==== GIVEN INFORMATION ====

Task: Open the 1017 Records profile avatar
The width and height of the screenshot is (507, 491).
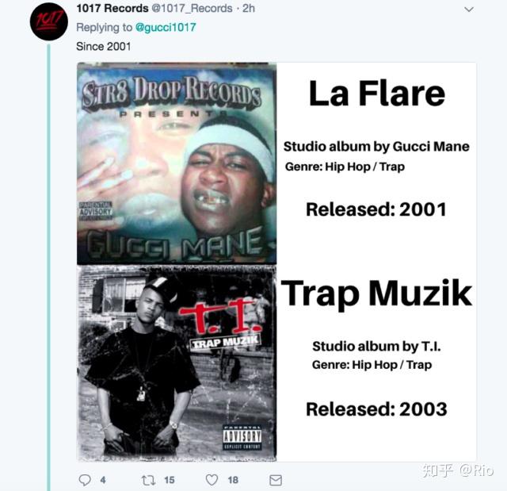Action: click(x=49, y=21)
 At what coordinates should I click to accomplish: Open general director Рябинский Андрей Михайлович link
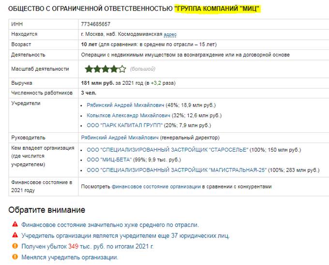point(120,138)
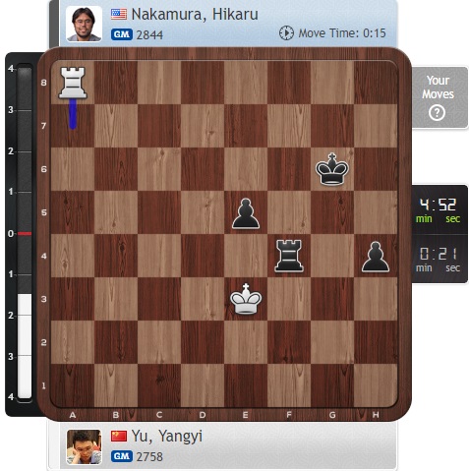
Task: Select the black king on g6
Action: [x=332, y=169]
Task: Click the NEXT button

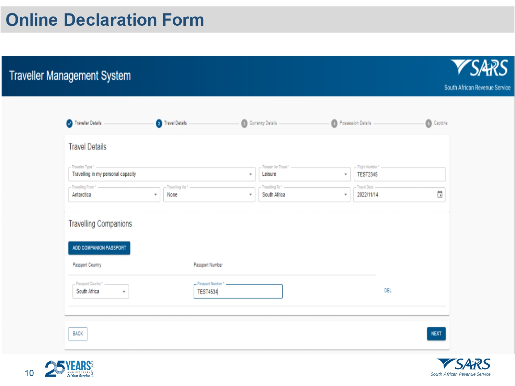Action: (436, 334)
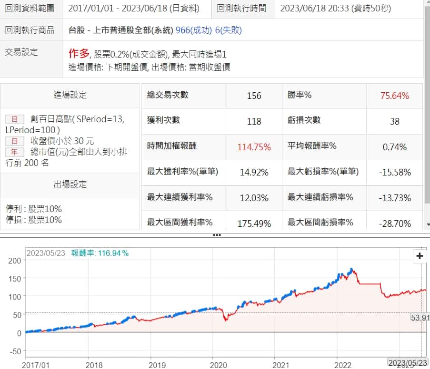
Task: Click the plus button on the chart
Action: click(x=420, y=256)
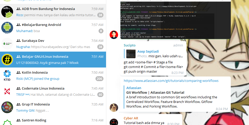Click the red-haired user avatar beside terminal image
Screen dimensions: 249x125
114,35
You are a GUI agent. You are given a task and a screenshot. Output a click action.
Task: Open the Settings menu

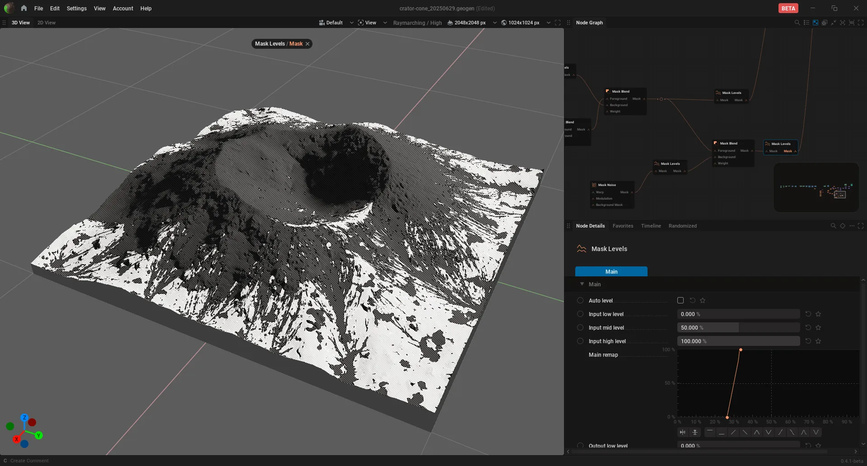76,8
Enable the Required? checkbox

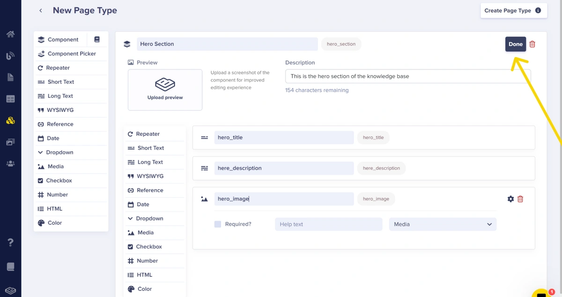218,224
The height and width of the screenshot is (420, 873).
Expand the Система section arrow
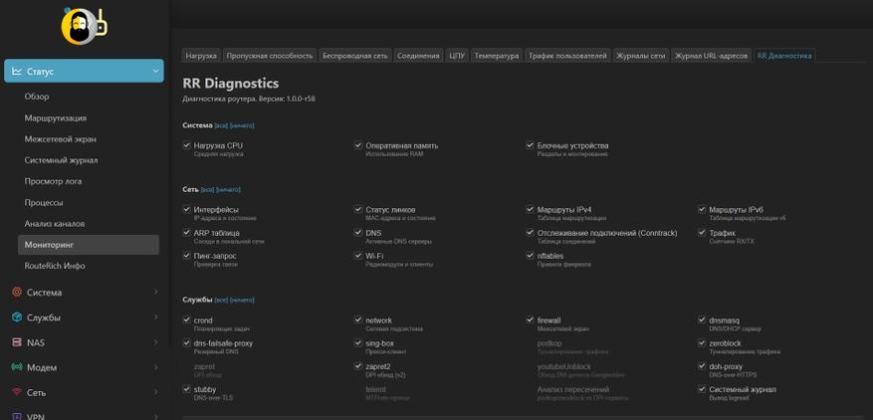[x=155, y=292]
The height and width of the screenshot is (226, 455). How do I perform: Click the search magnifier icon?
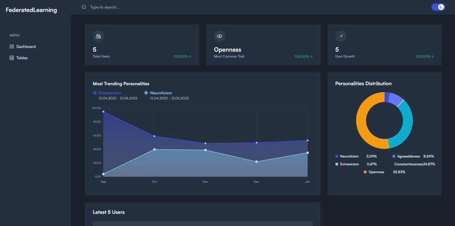[84, 7]
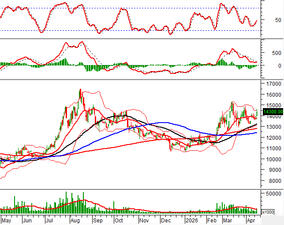Click the 50000 volume axis label
This screenshot has height=225, width=284.
273,193
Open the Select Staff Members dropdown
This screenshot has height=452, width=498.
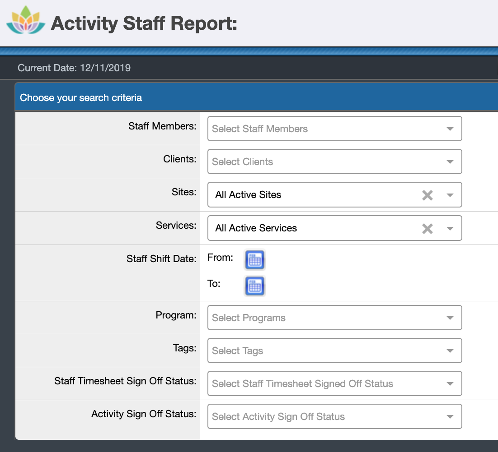(x=316, y=129)
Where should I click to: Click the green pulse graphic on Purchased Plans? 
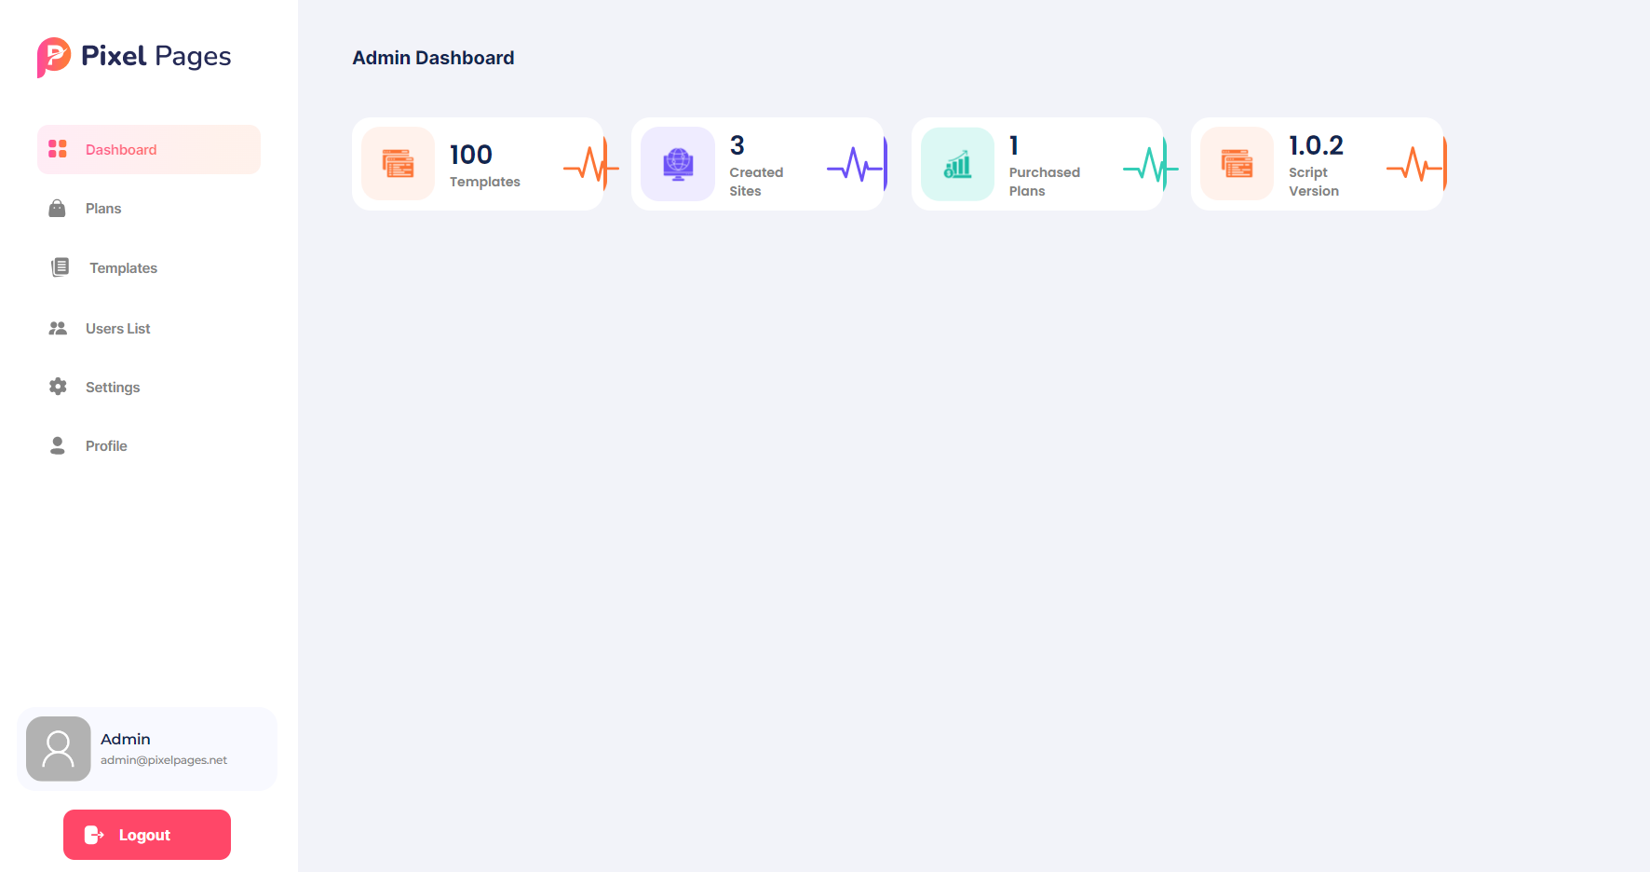tap(1150, 165)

====

» **TASK DIRECTIONS**:
Every record must be transcribed faithfully, with no picture carried over.

» **TASK RESPONSE**:
Task: Open the 1017 Records profile avatar
The width and height of the screenshot is (507, 491).
Action: click(x=49, y=21)
 At what coordinates should I click to accomplish: Open general director Рябинский Андрей Михайлович link
point(120,138)
Task: Select the black king on g6
Action: [x=332, y=169]
Task: Click the NEXT button

Action: (436, 334)
Task: Click the plus button on the chart
Action: click(x=420, y=256)
Click the red-haired user avatar beside terminal image
Screen dimensions: 249x125
114,35
You are a GUI agent. You are given a task and a screenshot. Output a click action.
Task: Open the Settings menu

76,8
Enable the Required? checkbox

218,224
The height and width of the screenshot is (420, 873).
Expand the Система section arrow
[x=155, y=292]
The height and width of the screenshot is (226, 455). How do I perform: Click the search magnifier icon?
[84, 7]
Click the 50000 volume axis label
This screenshot has height=225, width=284.
273,193
Open the Select Staff Members dropdown
This screenshot has height=452, width=498.
(x=316, y=129)
Where should I click to: Click the green pulse graphic on Purchased Plans? 
tap(1150, 165)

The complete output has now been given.